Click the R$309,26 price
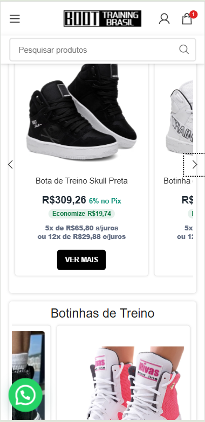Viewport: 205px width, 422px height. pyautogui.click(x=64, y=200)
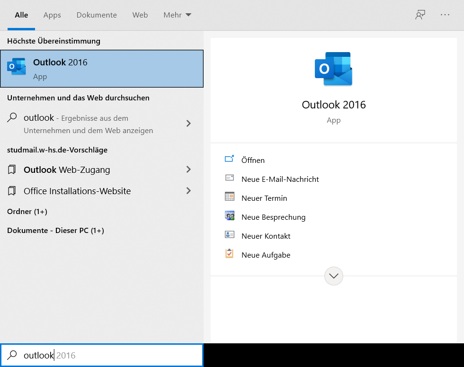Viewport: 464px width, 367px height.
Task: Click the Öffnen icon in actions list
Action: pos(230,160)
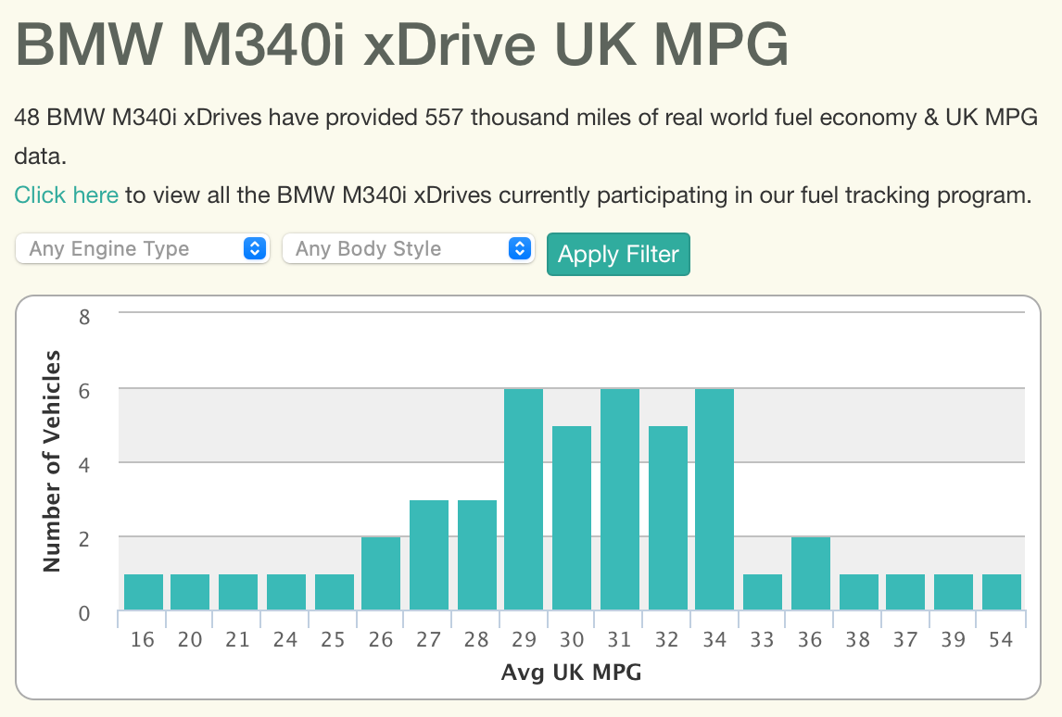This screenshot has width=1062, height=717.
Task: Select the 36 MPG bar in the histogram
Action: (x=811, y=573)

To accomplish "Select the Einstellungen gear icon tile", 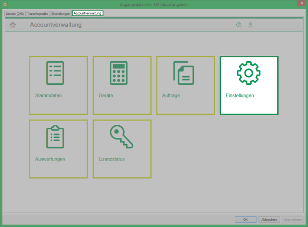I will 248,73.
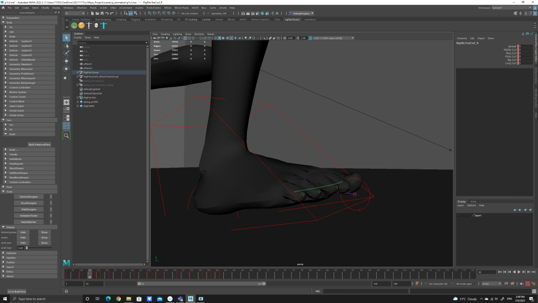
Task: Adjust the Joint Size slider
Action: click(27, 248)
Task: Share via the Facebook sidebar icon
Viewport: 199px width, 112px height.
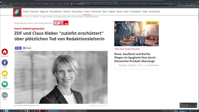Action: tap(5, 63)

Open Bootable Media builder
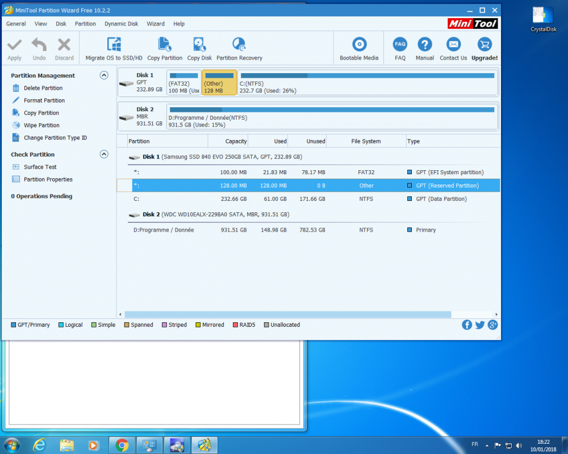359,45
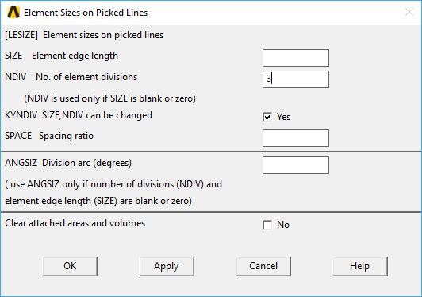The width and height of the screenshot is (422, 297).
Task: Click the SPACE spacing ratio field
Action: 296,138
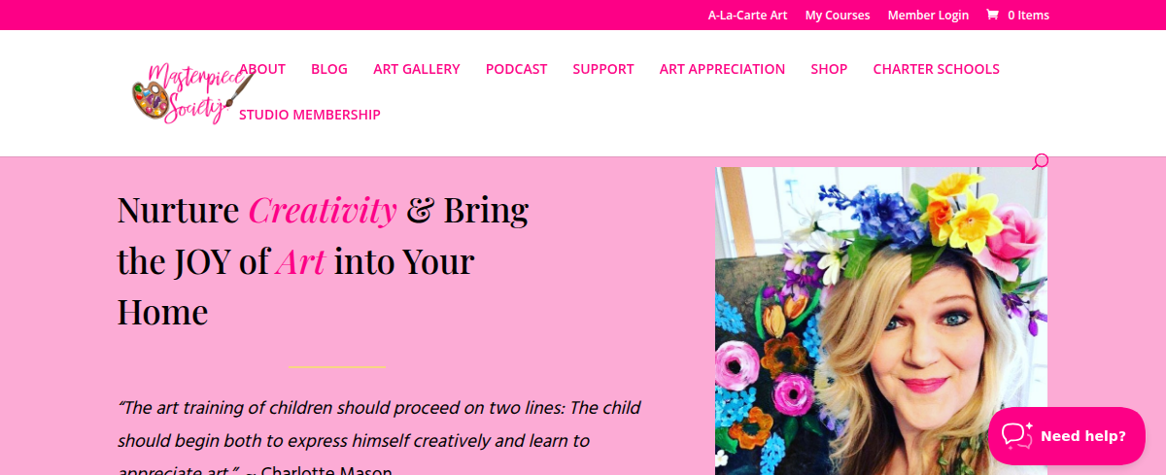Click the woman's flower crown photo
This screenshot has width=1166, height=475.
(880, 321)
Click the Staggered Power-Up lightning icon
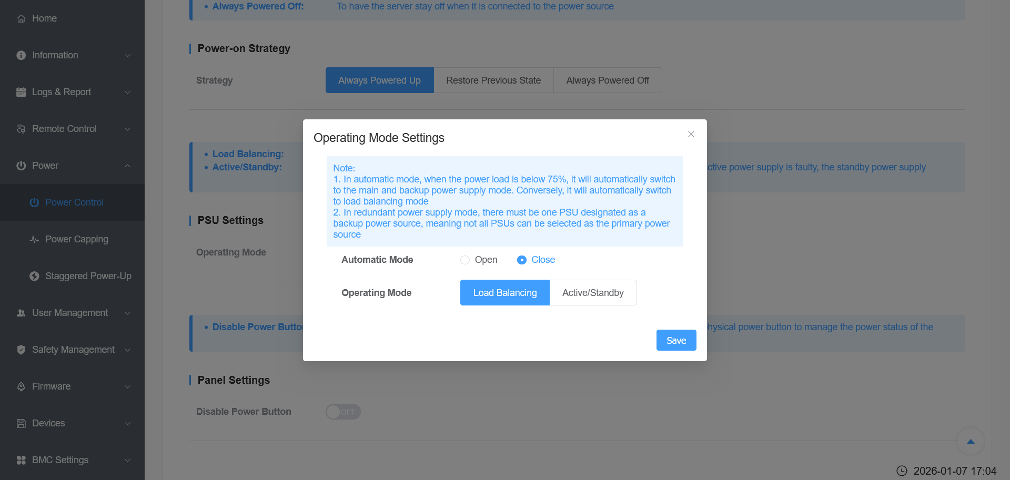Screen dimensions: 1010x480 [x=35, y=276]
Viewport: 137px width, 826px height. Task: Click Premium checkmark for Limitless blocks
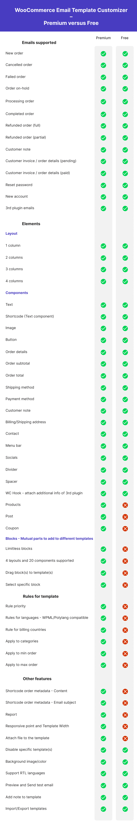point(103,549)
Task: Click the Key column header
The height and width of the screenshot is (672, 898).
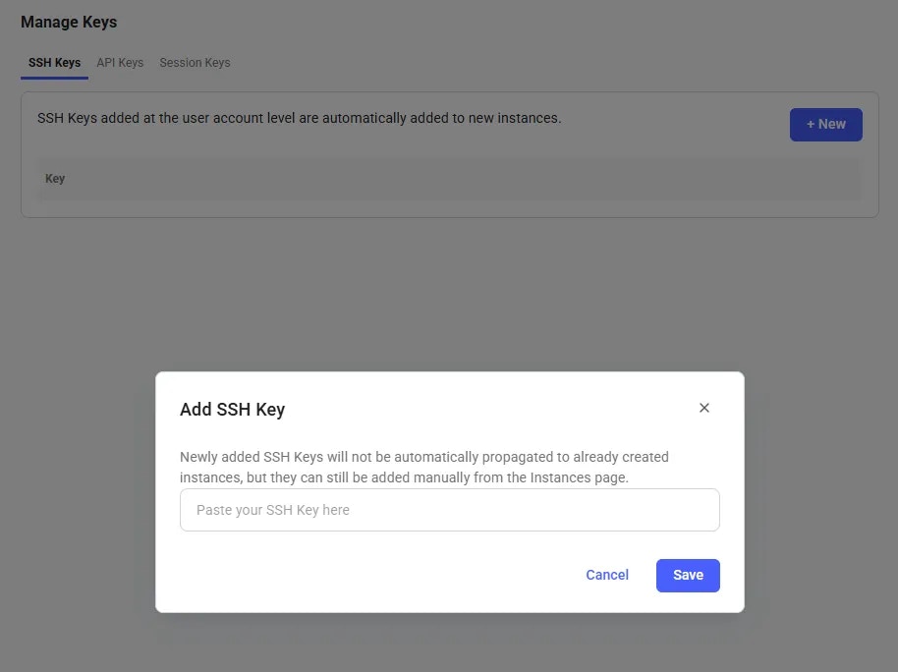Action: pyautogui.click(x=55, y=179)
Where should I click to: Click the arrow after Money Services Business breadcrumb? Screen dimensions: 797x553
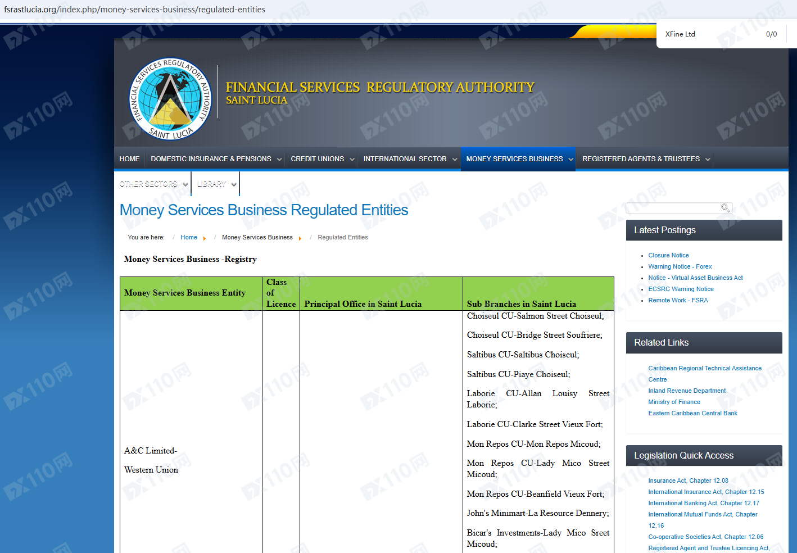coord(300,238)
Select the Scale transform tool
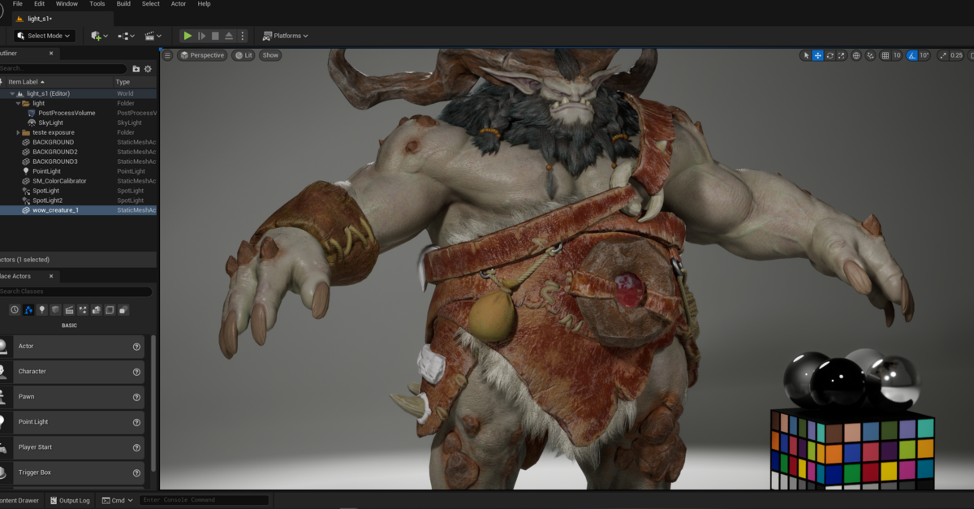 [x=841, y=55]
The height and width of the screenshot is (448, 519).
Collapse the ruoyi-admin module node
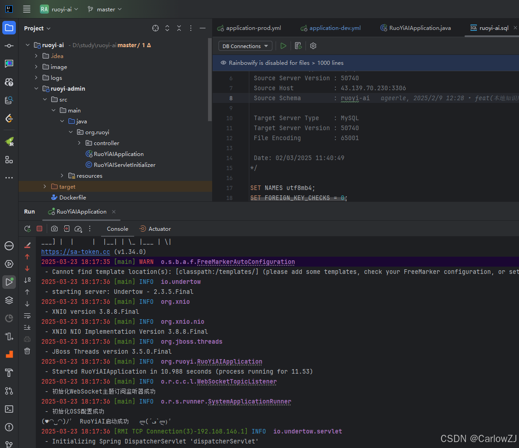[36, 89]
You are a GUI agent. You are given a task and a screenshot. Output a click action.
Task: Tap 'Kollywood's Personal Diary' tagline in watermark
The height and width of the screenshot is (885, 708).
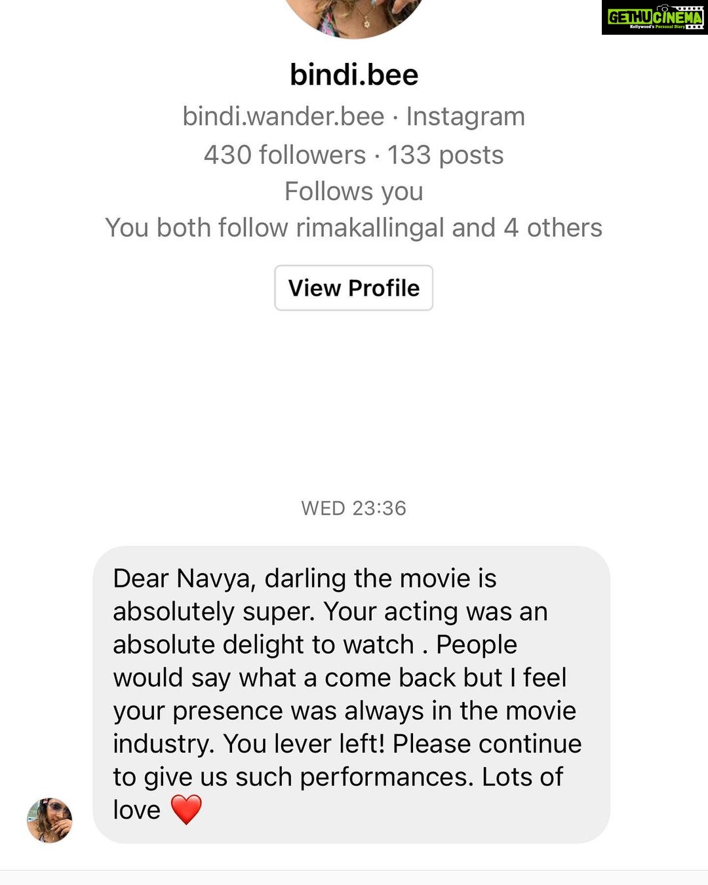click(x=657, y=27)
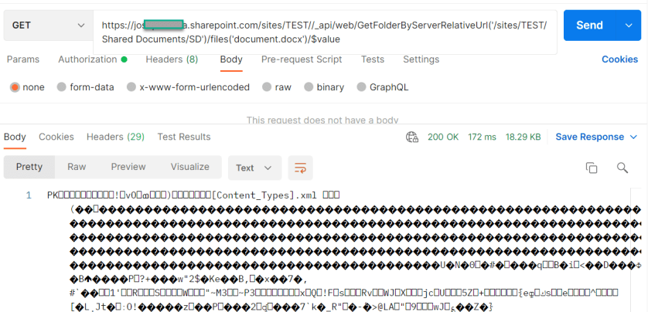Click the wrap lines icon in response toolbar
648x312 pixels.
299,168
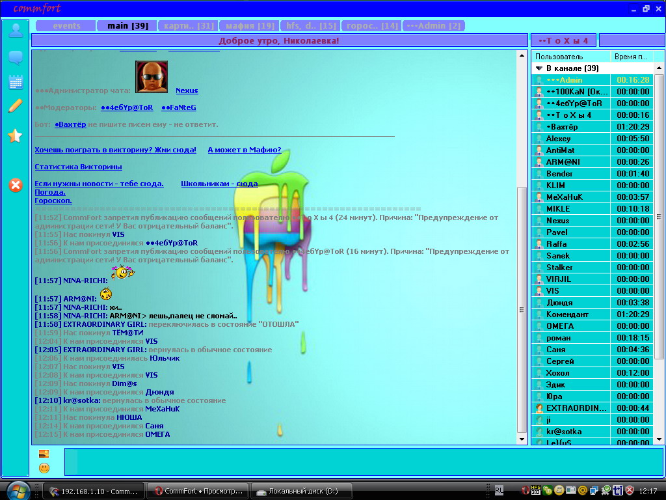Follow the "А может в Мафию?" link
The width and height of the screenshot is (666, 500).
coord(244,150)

What the exercise asks
Print exactly the lines from the line with "Task: Tap 'Kollywood's" through the end of the data, both ends included, and print no pictures.

Solution to this task
Task: Tap 'Kollywood's Personal Diary' tagline in watermark
The height and width of the screenshot is (885, 708).
click(x=657, y=27)
Click the wrap lines icon in response toolbar
648x312 pixels.
299,168
Follow the "А может в Мафию?" link
The width and height of the screenshot is (666, 500).
coord(244,150)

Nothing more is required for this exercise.